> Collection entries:

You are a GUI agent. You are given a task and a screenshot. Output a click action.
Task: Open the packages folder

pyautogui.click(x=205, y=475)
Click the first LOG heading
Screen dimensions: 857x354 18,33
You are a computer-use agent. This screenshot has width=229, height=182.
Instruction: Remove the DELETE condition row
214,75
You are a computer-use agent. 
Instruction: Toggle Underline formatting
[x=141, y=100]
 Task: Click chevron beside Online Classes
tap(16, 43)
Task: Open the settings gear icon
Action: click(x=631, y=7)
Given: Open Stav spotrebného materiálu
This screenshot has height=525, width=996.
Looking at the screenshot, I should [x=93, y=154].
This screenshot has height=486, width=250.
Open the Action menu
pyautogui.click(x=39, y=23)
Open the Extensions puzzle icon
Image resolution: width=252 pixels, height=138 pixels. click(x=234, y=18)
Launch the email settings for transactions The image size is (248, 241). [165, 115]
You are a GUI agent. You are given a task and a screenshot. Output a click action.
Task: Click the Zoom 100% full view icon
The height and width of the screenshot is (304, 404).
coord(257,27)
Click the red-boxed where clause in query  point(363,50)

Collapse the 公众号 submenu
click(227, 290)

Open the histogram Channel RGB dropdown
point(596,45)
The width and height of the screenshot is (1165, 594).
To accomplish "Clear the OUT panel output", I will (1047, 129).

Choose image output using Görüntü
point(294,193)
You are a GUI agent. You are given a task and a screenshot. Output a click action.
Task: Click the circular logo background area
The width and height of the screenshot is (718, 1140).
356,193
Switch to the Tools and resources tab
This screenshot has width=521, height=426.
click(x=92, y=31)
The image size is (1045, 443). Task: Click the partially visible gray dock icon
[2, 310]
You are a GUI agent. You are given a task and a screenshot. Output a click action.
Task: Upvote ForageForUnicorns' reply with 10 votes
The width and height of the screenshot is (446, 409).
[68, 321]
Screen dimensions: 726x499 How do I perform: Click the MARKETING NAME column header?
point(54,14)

> TO DO:
For this exercise, gather every line of the data that contains the word "computer".

> ANSWER AREA:
You are a computer-use agent. This screenshot has width=229, height=182.
You are a computer-use agent. 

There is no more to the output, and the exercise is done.